Monday, June 24, 2013

The True Ways of Bad Assery

        Who doesn't want to people to think they're badass? Well, complete these ten steps, and you will be the ultimate bad ass in however long it takes you to do so. Once you have, you may look at the secret, the TRUE WAYS OF BADASSERY and the bottom of the post.


  1. Remove all yogurt products from your residence. Seriously? Yogurt? Nobody, let alone a badass eats yogurt. Pfft.
  2. Dye your hair a different color. Nothing says mystery like a new color to gawk at.
  3. Get a cross necklace. 
  4. Ignore your friends. You're a lone wolf.
  5. Burn every article of pink, purple, or yellow clothing. Eww you're not a princess.
  6. Don't study or complete any sort of work. 
  7. Knock the living day lights out of your middle school bully.
  8. Wear motorcycle boots.
  9. Ignore all mainstream hipster stuff. 
  10. Start hating your family. They are the root of all that's evil in your life.
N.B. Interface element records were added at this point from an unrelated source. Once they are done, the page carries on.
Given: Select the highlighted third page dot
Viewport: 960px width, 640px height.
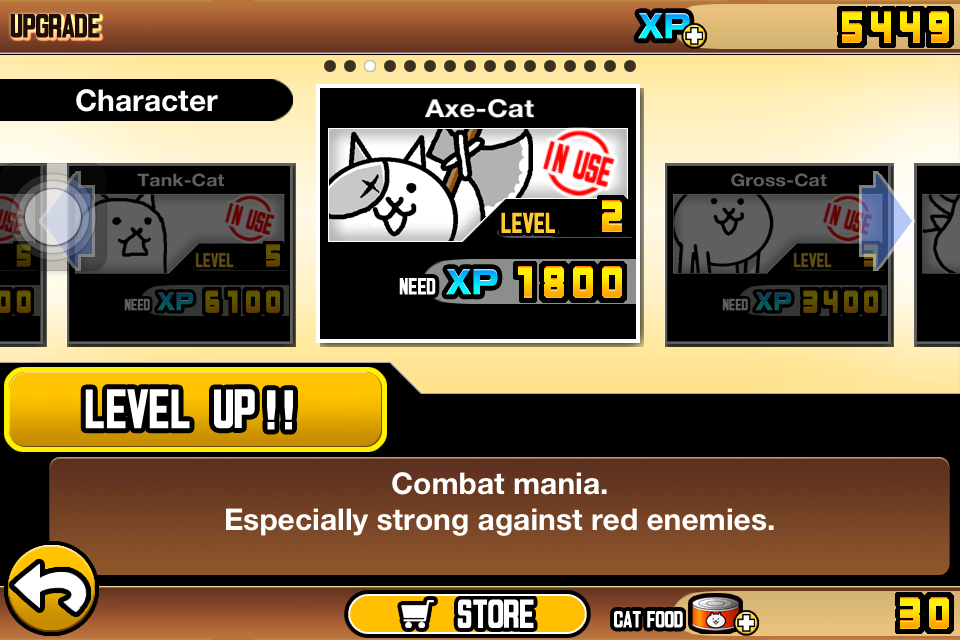Looking at the screenshot, I should 370,66.
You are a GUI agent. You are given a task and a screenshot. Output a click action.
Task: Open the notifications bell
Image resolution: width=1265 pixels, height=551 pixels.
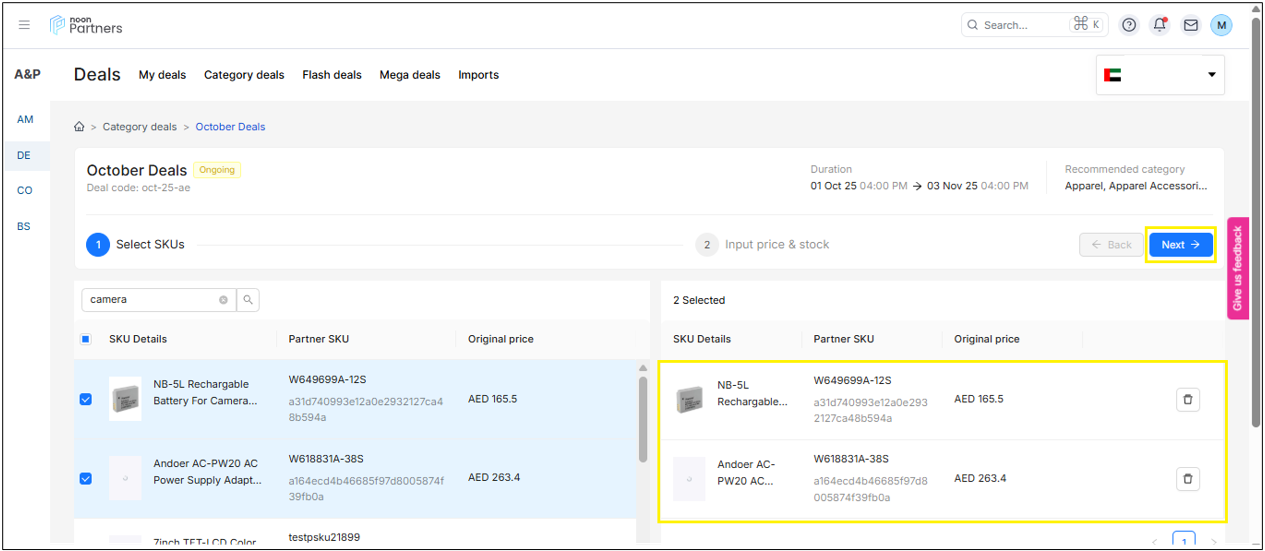[1160, 25]
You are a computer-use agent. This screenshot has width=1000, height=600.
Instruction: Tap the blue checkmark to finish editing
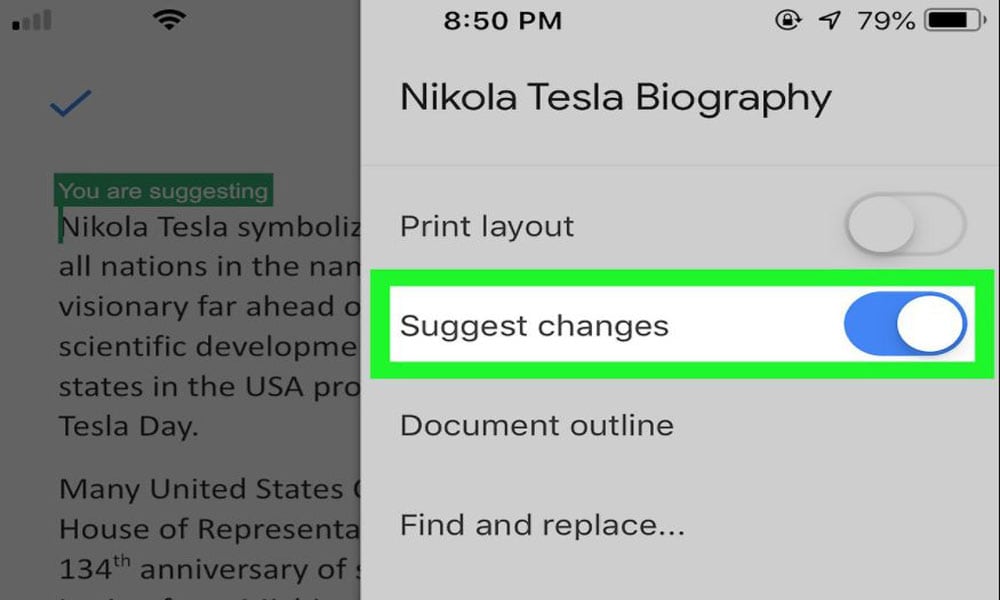click(71, 103)
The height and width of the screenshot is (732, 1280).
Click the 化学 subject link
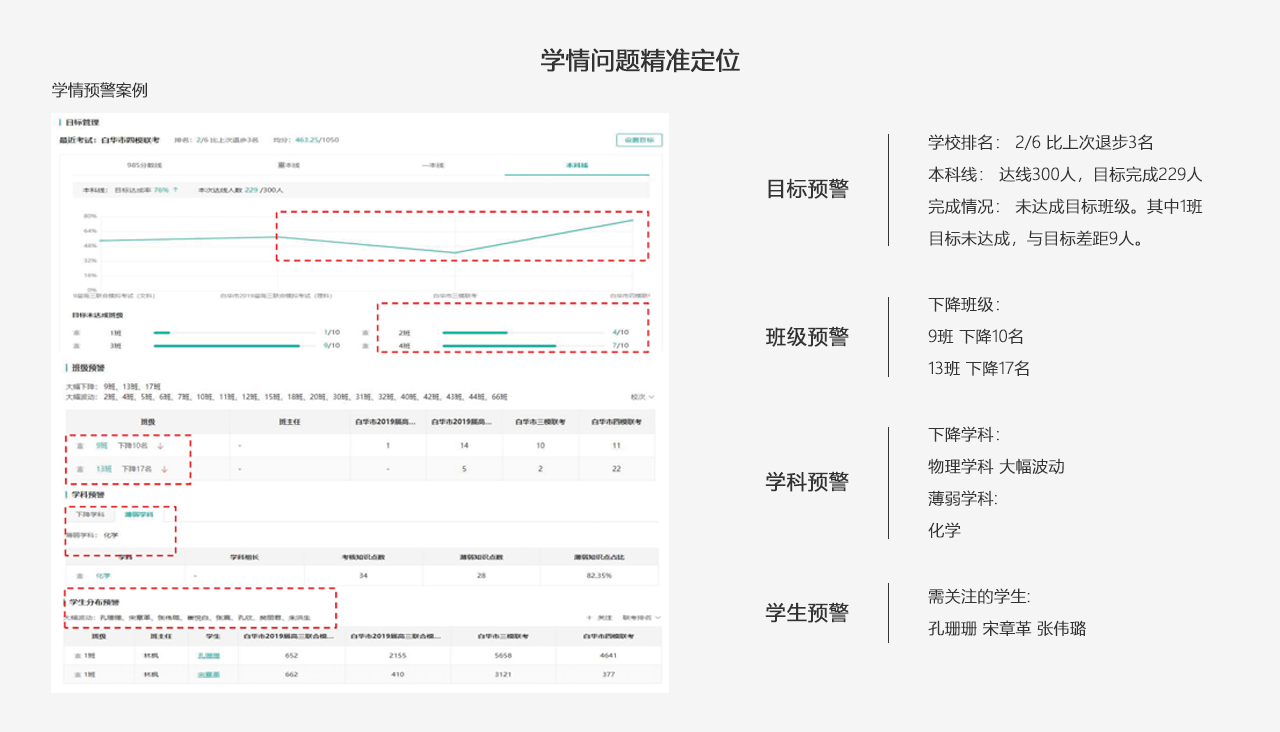click(103, 575)
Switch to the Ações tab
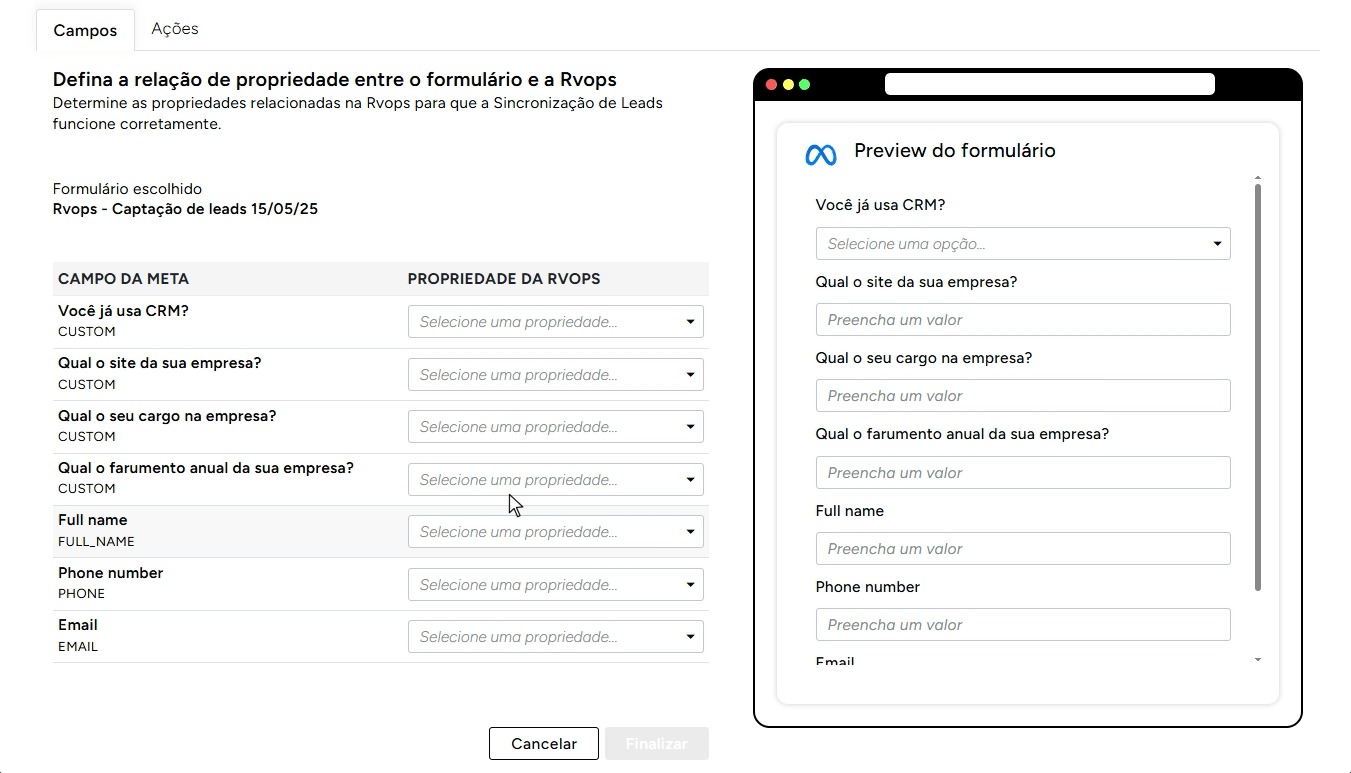This screenshot has width=1351, height=773. coord(175,29)
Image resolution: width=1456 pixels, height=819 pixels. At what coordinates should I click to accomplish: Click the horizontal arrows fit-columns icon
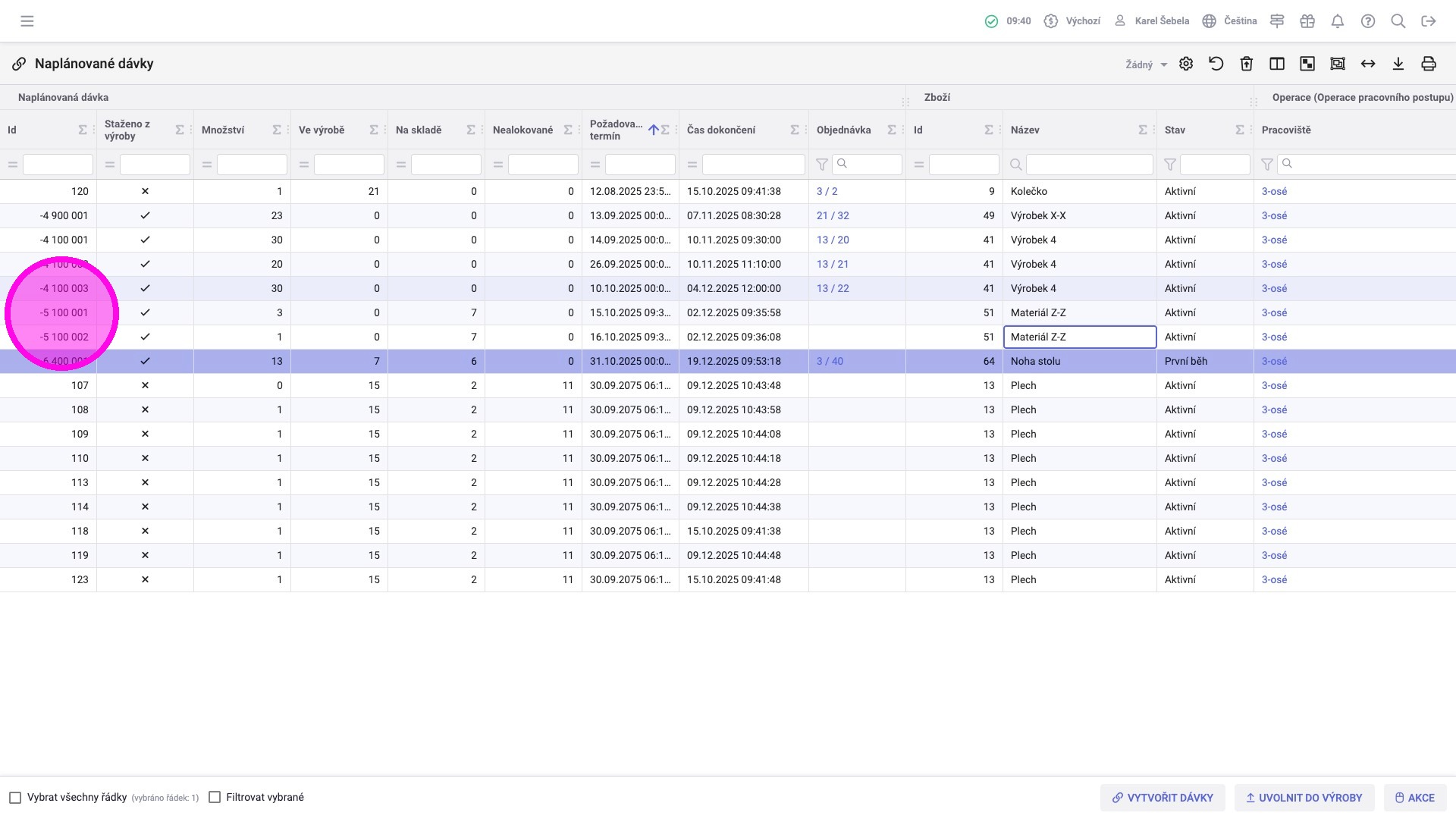tap(1368, 64)
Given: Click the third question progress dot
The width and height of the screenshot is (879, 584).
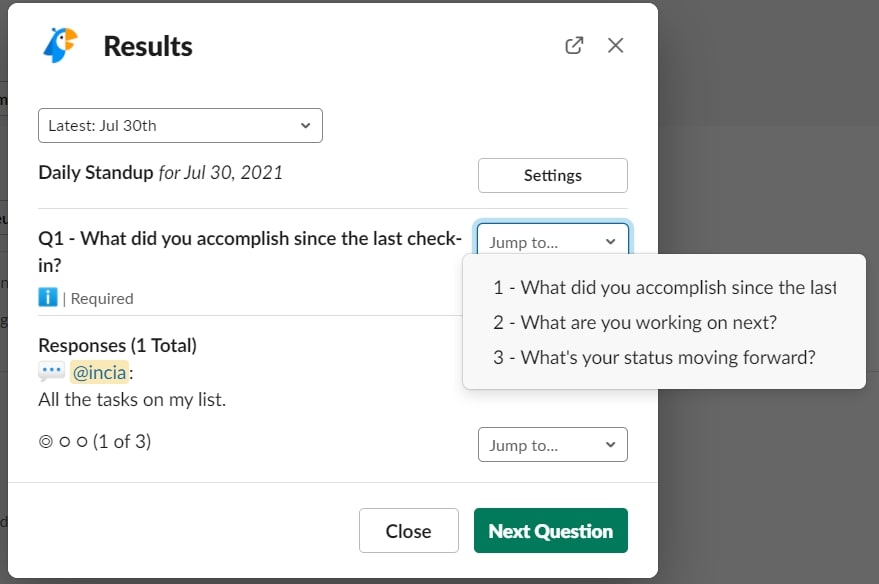Looking at the screenshot, I should (x=81, y=441).
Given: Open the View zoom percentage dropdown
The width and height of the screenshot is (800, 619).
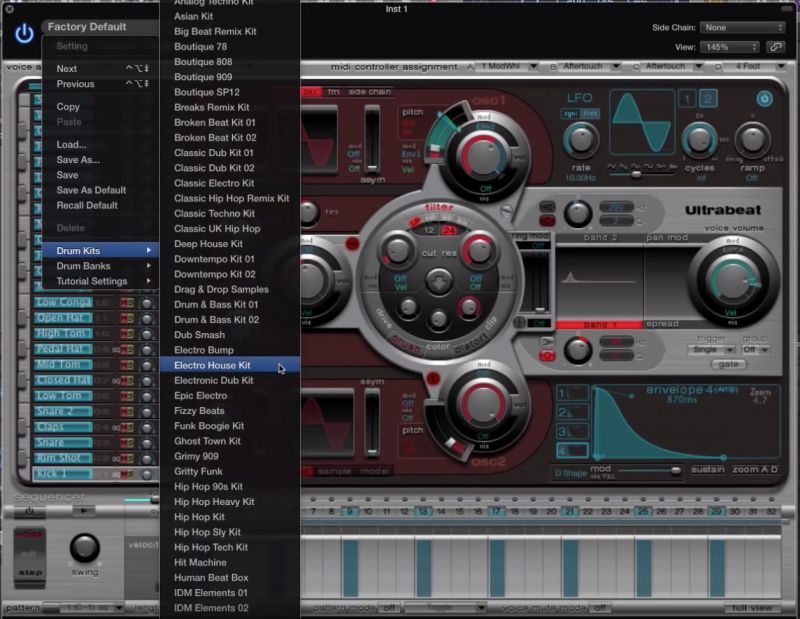Looking at the screenshot, I should 728,46.
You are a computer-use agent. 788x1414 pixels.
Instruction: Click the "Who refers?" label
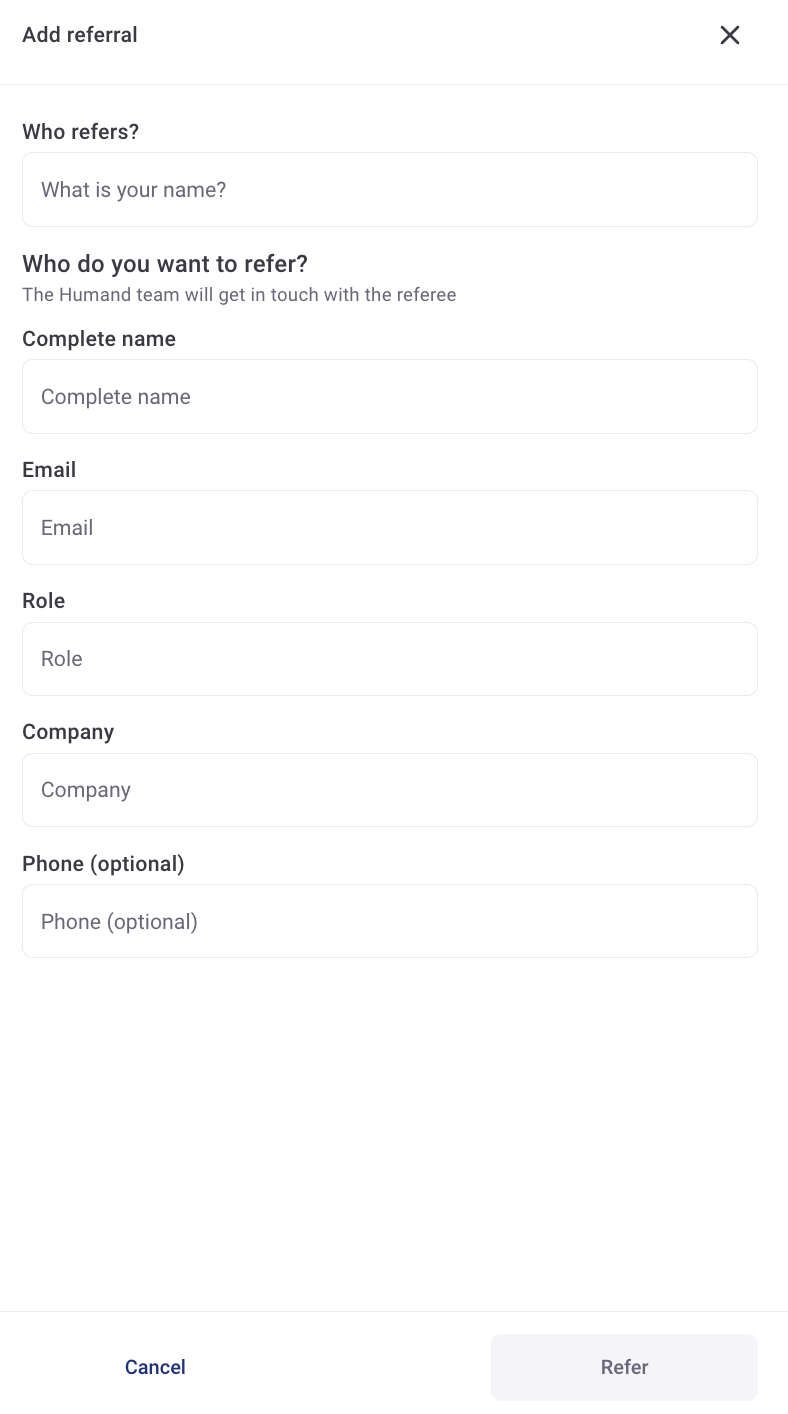click(x=80, y=132)
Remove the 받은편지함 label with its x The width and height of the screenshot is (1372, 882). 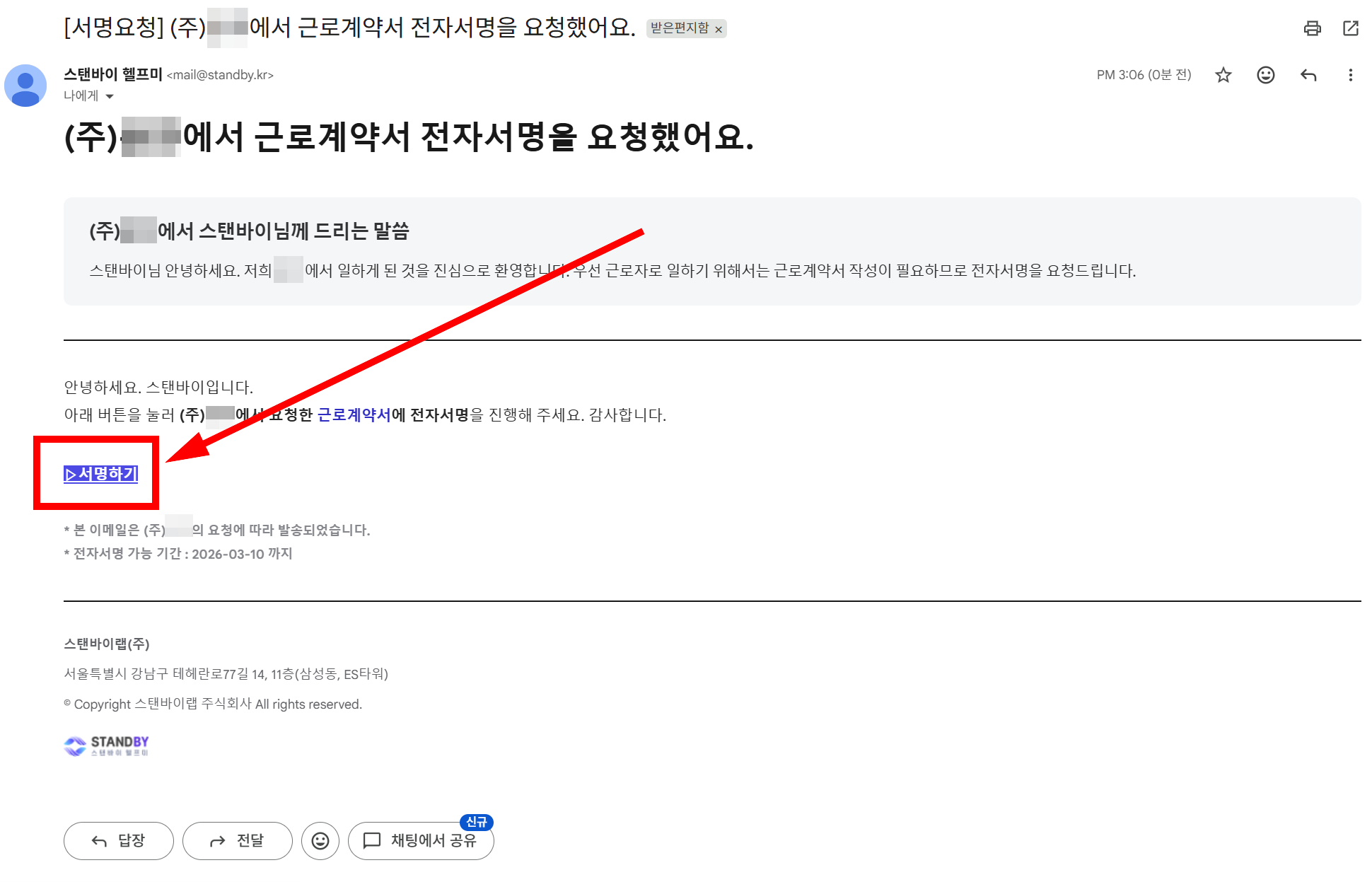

How can you not see that. 

No cheaters. Although it's badass... NO CHEATING.

I would have a juggling unicorn image here so you couldn't see the answer, but the video wouldn't work.

But you're welcome for this amazing entertainment.

Well here's the answer, so now I can go away forever.

11. You already are badass. 
12. I'm sorry if saying hipster was offensive. It's a satire.